Macrococcus caseolyticus

Scientific classification
- Domain: Bacteria
- Kingdom: Bacillati
- Phylum: Bacillota
- Class: Bacilli
- Order: Bacillales
- Family: Staphylococcaceae
- Genus: Macrococcus
- Species: M. caseolyticus
- Binomial name: Macrococcus caseolyticus Kloos et al., 1998

= Macrococcus caseolyticus =

- Genus: Macrococcus
- Species: caseolyticus
- Authority: Kloos et al., 1998

Species of bacterium

Macrococcus caseolyticus is a nonmotile, gram-positive cocci bacteria of the genus Macrococcus. They typically occur singly in pairs or short chains and clusters.

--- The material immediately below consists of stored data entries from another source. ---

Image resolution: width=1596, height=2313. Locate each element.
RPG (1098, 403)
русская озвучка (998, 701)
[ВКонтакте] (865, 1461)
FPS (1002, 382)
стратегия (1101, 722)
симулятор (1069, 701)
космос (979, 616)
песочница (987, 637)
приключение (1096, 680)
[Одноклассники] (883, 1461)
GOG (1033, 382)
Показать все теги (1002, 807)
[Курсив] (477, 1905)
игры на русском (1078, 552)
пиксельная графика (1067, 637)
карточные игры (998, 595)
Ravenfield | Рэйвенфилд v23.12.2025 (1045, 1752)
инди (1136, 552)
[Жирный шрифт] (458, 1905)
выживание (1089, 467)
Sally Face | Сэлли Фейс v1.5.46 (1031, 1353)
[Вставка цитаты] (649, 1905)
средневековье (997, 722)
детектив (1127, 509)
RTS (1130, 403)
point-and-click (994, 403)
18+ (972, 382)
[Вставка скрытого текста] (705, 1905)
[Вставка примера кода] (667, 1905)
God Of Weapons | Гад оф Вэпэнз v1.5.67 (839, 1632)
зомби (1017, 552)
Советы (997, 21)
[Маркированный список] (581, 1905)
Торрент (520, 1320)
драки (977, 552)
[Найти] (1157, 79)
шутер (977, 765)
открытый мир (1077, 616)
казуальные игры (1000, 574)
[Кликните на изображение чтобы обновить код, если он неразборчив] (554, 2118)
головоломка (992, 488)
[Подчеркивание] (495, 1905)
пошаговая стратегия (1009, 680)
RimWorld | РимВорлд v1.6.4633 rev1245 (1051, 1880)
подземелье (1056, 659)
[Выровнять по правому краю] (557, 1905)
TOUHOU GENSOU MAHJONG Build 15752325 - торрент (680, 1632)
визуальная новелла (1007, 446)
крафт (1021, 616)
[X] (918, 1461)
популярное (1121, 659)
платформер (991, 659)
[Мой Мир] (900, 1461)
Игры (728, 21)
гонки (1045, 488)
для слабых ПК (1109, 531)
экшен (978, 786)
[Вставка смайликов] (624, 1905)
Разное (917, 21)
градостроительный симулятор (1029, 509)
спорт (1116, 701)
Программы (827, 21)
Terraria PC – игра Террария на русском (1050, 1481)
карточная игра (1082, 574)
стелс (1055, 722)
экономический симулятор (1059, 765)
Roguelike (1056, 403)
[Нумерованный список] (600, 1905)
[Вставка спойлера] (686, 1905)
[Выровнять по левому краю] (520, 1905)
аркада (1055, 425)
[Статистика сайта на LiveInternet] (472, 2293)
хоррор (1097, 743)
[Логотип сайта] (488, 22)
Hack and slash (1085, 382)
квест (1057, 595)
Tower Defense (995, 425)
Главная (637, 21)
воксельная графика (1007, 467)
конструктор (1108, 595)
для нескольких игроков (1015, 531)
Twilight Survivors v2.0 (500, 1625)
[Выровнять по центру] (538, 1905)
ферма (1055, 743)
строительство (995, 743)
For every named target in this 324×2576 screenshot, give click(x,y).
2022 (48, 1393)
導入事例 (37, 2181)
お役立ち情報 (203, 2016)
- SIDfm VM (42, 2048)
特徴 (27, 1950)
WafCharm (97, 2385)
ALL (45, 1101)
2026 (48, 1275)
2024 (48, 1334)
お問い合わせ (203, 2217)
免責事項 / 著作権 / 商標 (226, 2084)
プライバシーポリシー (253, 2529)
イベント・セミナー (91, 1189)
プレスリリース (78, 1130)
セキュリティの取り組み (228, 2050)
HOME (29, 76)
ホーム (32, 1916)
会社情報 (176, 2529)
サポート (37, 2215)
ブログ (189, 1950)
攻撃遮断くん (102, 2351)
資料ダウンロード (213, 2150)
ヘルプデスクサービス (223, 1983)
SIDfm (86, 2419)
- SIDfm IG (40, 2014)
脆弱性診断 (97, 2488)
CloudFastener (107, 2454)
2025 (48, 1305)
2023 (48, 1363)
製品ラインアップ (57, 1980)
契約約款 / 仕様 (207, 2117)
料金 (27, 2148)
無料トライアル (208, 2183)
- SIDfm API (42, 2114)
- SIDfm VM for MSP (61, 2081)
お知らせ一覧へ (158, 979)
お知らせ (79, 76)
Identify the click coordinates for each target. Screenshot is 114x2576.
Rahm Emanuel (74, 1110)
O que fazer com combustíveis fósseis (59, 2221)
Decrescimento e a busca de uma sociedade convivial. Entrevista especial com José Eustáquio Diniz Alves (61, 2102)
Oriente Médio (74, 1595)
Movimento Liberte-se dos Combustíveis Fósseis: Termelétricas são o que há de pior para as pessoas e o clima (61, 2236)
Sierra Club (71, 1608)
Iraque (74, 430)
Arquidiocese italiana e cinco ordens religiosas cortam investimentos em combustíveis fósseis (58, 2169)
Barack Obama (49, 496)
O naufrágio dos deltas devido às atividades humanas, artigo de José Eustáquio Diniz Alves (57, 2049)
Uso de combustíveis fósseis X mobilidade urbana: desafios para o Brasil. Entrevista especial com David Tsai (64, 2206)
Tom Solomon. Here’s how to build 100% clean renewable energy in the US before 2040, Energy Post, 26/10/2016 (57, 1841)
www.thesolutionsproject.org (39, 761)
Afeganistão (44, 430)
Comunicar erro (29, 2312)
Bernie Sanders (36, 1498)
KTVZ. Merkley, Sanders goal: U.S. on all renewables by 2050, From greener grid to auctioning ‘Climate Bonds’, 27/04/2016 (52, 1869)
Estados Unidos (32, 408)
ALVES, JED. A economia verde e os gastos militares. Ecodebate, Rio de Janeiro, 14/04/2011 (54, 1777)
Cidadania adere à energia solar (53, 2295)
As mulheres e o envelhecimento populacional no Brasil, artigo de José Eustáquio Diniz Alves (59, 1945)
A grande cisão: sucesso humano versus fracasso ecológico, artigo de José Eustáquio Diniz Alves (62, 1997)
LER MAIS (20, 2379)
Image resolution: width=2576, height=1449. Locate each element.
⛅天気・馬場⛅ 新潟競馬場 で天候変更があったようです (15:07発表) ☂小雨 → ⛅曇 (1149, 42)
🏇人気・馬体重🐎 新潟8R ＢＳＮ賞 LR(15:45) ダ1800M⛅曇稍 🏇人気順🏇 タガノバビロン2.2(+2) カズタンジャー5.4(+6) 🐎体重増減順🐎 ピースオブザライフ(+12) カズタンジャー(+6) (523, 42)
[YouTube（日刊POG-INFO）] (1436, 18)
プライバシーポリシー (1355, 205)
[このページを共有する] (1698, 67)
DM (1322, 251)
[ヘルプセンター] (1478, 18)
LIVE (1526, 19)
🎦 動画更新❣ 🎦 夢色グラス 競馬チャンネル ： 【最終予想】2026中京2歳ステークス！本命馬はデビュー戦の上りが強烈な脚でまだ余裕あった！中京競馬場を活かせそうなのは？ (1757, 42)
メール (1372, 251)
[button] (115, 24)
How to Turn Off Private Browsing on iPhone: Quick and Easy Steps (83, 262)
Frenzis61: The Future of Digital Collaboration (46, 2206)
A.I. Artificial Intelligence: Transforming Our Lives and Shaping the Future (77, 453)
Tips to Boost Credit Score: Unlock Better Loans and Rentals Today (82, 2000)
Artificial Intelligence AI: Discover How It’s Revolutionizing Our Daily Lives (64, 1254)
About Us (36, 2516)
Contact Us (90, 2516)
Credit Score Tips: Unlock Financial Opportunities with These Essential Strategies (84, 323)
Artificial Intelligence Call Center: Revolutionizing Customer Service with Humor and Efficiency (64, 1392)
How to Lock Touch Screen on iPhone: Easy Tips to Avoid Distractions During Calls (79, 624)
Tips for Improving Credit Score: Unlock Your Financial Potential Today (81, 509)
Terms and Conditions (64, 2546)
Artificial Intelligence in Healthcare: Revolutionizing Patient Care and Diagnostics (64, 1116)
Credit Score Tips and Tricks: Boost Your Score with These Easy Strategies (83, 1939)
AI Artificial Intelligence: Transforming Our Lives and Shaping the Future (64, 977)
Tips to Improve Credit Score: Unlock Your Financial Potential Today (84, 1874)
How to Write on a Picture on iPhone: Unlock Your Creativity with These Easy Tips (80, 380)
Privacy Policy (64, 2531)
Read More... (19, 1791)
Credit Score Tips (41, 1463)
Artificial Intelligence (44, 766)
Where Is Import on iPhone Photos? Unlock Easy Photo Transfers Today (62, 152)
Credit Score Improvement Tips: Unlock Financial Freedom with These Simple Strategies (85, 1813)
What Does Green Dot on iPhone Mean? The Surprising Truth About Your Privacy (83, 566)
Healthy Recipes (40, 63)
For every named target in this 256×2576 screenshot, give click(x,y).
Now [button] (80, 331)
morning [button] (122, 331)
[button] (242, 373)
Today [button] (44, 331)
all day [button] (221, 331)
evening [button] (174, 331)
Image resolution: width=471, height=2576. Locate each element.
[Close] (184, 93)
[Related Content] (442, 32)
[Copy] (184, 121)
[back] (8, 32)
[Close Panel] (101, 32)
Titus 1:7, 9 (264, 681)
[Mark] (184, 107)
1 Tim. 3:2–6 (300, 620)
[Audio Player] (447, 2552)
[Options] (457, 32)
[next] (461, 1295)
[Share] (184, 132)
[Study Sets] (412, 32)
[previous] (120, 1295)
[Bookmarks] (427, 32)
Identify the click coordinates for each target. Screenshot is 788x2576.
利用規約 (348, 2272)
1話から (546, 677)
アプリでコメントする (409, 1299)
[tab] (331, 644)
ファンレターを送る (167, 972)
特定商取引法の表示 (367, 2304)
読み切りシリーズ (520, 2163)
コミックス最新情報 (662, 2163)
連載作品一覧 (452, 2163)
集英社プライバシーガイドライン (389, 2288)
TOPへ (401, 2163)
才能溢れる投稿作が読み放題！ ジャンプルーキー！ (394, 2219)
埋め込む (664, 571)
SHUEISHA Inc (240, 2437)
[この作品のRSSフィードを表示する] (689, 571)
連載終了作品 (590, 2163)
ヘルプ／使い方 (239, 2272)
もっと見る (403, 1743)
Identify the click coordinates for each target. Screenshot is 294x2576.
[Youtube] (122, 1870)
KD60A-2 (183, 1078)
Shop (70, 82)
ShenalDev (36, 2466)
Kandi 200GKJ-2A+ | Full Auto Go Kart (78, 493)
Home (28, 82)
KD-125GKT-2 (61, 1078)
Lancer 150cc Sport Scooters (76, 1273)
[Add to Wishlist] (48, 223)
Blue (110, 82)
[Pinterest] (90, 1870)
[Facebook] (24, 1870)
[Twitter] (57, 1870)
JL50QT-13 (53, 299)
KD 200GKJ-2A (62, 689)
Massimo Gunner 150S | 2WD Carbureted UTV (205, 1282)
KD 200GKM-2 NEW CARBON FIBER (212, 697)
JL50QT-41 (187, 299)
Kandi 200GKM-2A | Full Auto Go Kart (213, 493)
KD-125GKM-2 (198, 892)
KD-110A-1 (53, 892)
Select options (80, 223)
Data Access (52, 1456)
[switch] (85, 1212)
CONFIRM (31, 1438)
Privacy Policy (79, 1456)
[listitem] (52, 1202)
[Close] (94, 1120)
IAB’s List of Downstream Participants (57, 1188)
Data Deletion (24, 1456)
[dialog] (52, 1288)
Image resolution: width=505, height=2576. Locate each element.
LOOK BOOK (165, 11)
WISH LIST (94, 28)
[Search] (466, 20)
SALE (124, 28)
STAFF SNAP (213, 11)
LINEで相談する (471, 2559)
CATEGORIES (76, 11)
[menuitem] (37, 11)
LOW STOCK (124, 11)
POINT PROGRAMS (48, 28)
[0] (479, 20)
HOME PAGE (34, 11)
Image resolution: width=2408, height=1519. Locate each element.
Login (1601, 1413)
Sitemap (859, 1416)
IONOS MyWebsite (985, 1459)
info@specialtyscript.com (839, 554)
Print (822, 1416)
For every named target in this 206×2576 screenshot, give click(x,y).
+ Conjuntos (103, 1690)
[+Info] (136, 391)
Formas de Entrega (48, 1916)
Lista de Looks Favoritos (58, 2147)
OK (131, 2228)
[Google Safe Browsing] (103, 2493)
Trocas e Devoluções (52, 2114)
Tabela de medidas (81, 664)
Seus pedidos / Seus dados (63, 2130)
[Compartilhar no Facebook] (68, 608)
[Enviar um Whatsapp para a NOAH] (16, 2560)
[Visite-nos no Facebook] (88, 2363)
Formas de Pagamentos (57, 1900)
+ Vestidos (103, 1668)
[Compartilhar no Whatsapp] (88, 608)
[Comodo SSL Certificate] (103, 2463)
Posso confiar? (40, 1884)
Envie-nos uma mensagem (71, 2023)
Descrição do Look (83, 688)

M. caseolyticus are the most studied species in the genus Macrococcus. They have been used in the process of creating fermented foods, helping to develop flavor and aroma. They are commonly used as starter cultures in fermentation.

They are nonpathogenic or opportunistic pathogens. Studies have shown that M. caseolyticus has genes associated with resistance to methicillin and other antibiotics in M. caseolytics and these resistance genes could be transferred into other bacteria in food, typically staphylococcal species.

M. caseolyticus is phylogenetically related to Staphylococcus. It has a small chromosome of 2.1 MB and 8 plasmids.